After graduating from Skidmore College with a bachelor’s degree in studio art, she earned a master’s in art therapy from New York University. While at NYU she was greatly influenced by the renowned Austrian artist, therapist, teacher and author, Edith Kramer. A pioneer in the field, Kramer is considered the mother of art therapy.
Kramer established a graduate program at NYU titled the Art Therapist’s Third Hand Intervention, which calls for the art therapist to be a ‘third hand.’ The concept is for the therapist to encourage and assist a patient’s creative process without imposing their own ideas or artistic values. It utilizes the true healing properties inherent in the creative process as a supplement to psychotherapy.
“Art therapy teaches you to express yourself, especially really psychotic people. It helps people to talk about their feelings, and being a part of a conversation, and to be sensitive to what people are saying. Schizophrenic people can’t really see the person,” she explains.
She says that when treating people who are seriously hurting, art can be quite calming and can help them to improve. At NYU, they were taught to work in many mediums, so as to better relate to and help troubled minds, often a complex road to travel down.
Through the artistic process, Heuzey was essentially teaching patients how to heal and move to a healthier and happier place.
“It’s how people can express themselves through art and helping them work through their feelings. While soothing to the patient, it is a tool in therapy to help a patient really get their feelings out.”
For example, she recalls working with a woman who was mourning the loss of her husband and had her paint a picture of a bouquet given to her by her children.
“The woman whose husband passed away, drew the background of her painting of the floral gift from her children in black. Art therapy teaches me to be sensitive to what troubled people are trying to say,” says Heuzey.
Heuzey says that what she learned through the study of art therapy and the hands-on practice of working with patients, helped her to become a better artist and teacher of art.
Although she and her husband were from Long Island, N.Y., they often visited Vero, and would then return home. COVID changed that; they decided to stay.
Having lived here for six years now, she has learned the lay of the land and has become more involved in Vero’s vast art scene. She also appreciates that the cultural offerings here are so alive and rich.
“I really love it here. The atmosphere in Vero is inspiring, partly because of the people. It’s gentler, more relaxed, an easier place to be. People are so polite; I even love going to the supermarket,” says Heuzey.

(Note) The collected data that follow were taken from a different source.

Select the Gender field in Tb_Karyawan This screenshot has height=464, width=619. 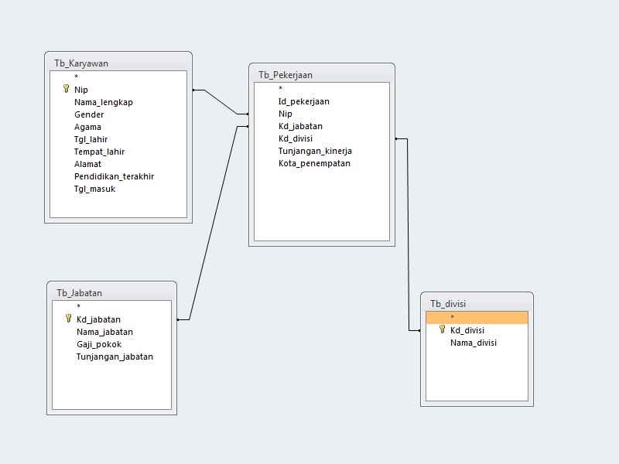[89, 114]
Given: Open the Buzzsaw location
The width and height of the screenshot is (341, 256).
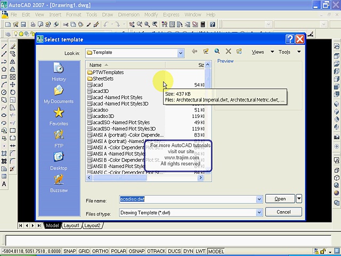Looking at the screenshot, I should tap(59, 181).
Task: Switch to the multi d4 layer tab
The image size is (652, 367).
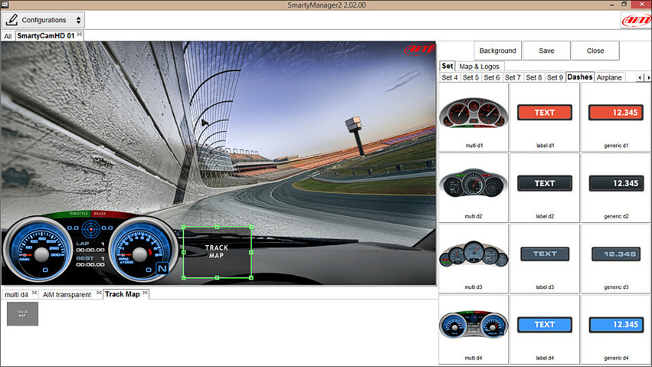Action: pyautogui.click(x=16, y=294)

“I was so sad to leave New York and my big studio, but I have pared down in my smaller space. I feel very inspired here; the atmosphere of this place. It’s just a relaxing place to be.”

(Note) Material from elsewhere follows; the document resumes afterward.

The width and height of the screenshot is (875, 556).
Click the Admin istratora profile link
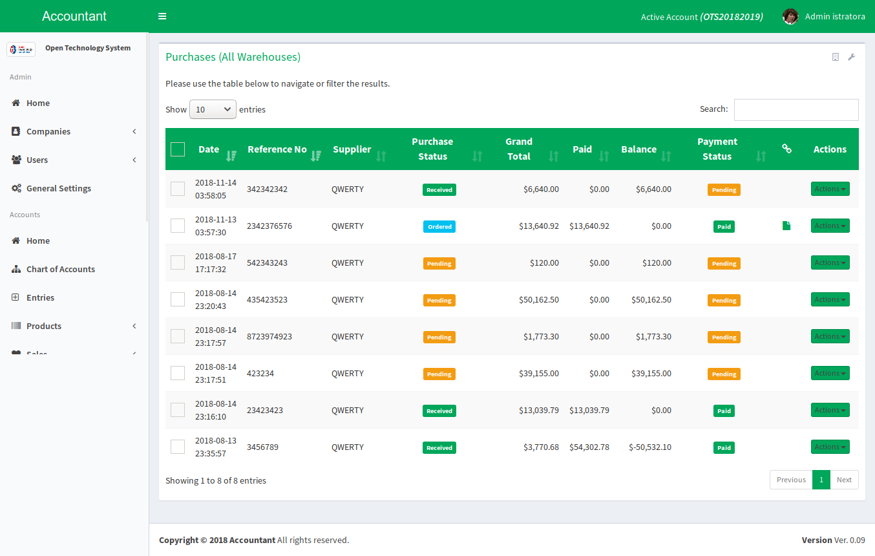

When she visited the Vero Beach Museum of Art for the first time, she says she was “just blown away. Their exhibits are so great, and the whole facility; they have terrific teachers.”
Interested in pursuing all aspects of art, Heuzey frequently takes classes at the museum as well as online, particularly the Great Courses site, where she recently purchased a class on drawing with colored pencils. “I now love drawing in color,” says Heuzey. “A lot of the masters said a good painting begins with a good drawing.”
Her drawing skills are impressive; even when drawn in black and white. Her exquisite pencil on paper portrait, “Katie,” 2022, was selected to be included in the inaugural exhibition Treasure Coast Creates: A Tribute to Local Artists, which was on display at the Vero Beach Museum of Art last summer.
Heuzey has found she also likes to work with clay and has taken classes at the VBMA in that medium as well.
Among her works are tall and skinny vases, contemporary works that bring a person to mind, although when one viewer suggested adding a head to the top, Heuzey declined the proposal, preferring that people draw their own conclusions as to her intent.
Heuzey has created giclée prints of many of her oil paintings, wanting to give people who like her work the ability to buy a painting without incurring the cost of an original. She says the idea came about as a way to gift paintings to her children, even after the originals had been sold.
A giclée is a high-quality reproduction of a painting produced with pigmented ink and printed onto canvas or high-quality paper.
“You have to start with a really good photo of the original, loaded into a computer, so you will always have that image to create another giclée at any time, to sell again and again,” says Heuzey.